Melihat Pangeran Philip yang canggung terjebak dalam lingkaran obrolan dengan
para bangsawan dan tokoh elite Inggris, Agus Salim lantas menghampiri pangreran
sembari melambai-lambaikan rokok kretek yang telah disulutnya seraya bertanya,
“Apakah Paduka mengenal bau rokok ini?”. "Rasanya saya tidak mengenal aroma
ini Tuan,” jawab Pangeran Philip menimpali Agus Salim.

“Inilah yang menyebabkan bangsa Paduka beramai-ramai mendatangi negeri


saya,” balas Agus Salim.

Sang Pangeran tertawa lalu langsung teringat dengan para tamu kenegaraan dari
seluruh penjuru negeri yang hadir di Buckingham Palace yang kala itu. Pangeran
Philip lalu mendatangi para tamu kehormatannya tersebut.

Saat pasangan kerajaan hendak meninggalkan Gedung Westminster Abbey,


Pangeran Philip tiba-tiba menghampiri Agus Salim untuk memperkenalkannya
kepada sang istri, Ratu Elizabeth, seraya berkata, “Gentleman ini berasal dari
Indonesia,”.

Ada juga kisah kesabaran dan kebijakan beliau, Agustanzil Sjahroezah cucu beliau
bercerita:

Suatu hari di tahun 1920-an. Haji Agus Salim pernah mendapat penghinaan dari
orang-orang komunis. Secara sengaja beberapa aktivis muda Syarekat Islam (SI)
Merah, datang ke sebuah rapat yang menghadirkan HAS sebagai pembicara
utamanya. Tak ada niat untuk menyimak pidato HAS. Mereka hanya ingin berniat
membuat suasana rapat tersebut kisruh.

Setiap HAS (yang memiliki jenggot panjang laiknya kambing tua) berbicara, maka
anak-anak muda kiri tersebut serempak menyahutinya dengan suara:
'embeeekkkkkk'. Satu kali didiamkan. Begitu juga yang kedua kali. Namun begitu
kali ketiga embikan berjamaah itu terdengar, dengan tenang tetiba HAS
mengangkat tangan. Bahasan pidatonya berbelok.

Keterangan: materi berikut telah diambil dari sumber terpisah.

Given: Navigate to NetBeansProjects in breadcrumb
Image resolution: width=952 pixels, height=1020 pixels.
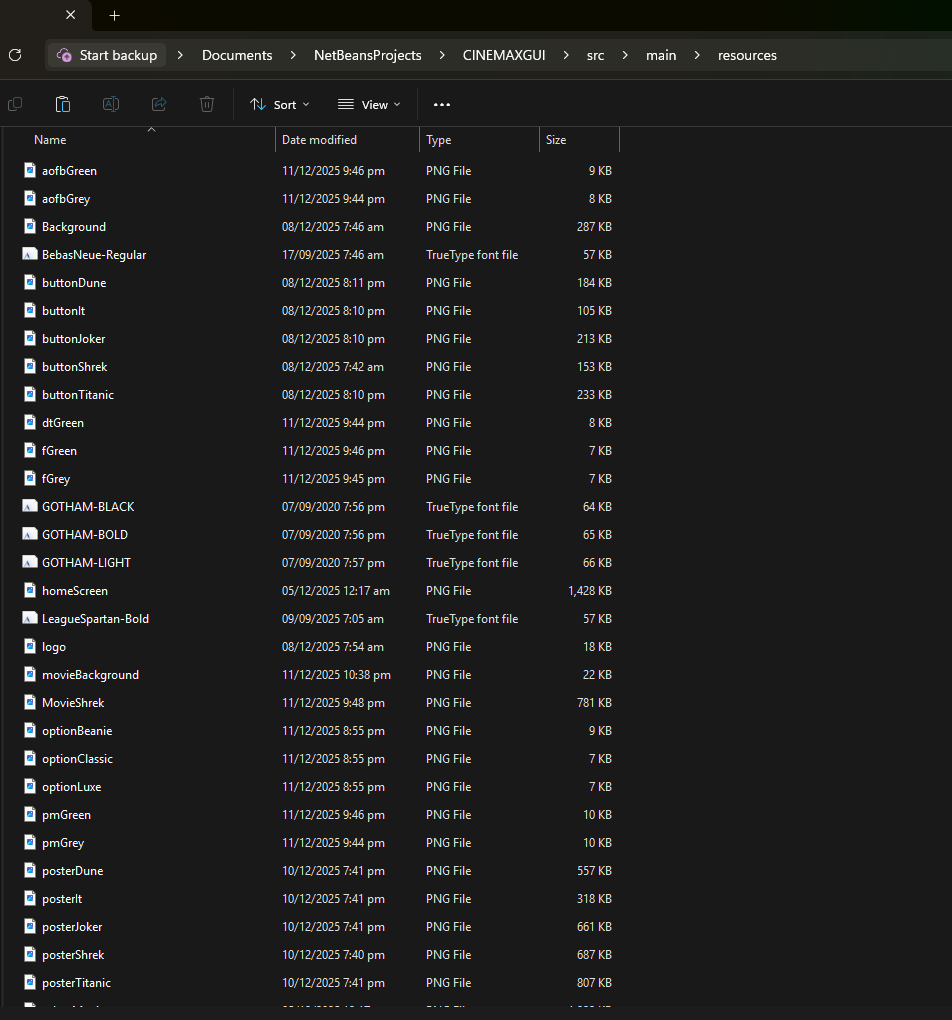Looking at the screenshot, I should [x=367, y=55].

"Tunggu sebentar. Bagi saya,adalah suatu hal yang sangat menyenangkan bahwa
kambing-kambing pun berkenan datang ke ruangan ini untuk mendengarkan pidato
saya. Hanya sayang sekali, mereka kurang mengerti bahasa manusia sehingga
menyela dengan cara yang kurang pantas. Jadi saya sarankan, agar sementara,
mereka tinggalkan ruangan ini untuk sekadar menikmati rumput di lapangan.
Sesudah pidato yang saya tujukan kepada manusia ini selesai, silakan mereka
kembali masuk dan saya akan pidato dalam bahasa kambing khusus untuk mereka.
Perlu diketahui, dalam Islam, kambing pun memiliki haknya sendiri. Karena saya
menguasai banyak bahasa, maka saya akan memenuhi hak mereka."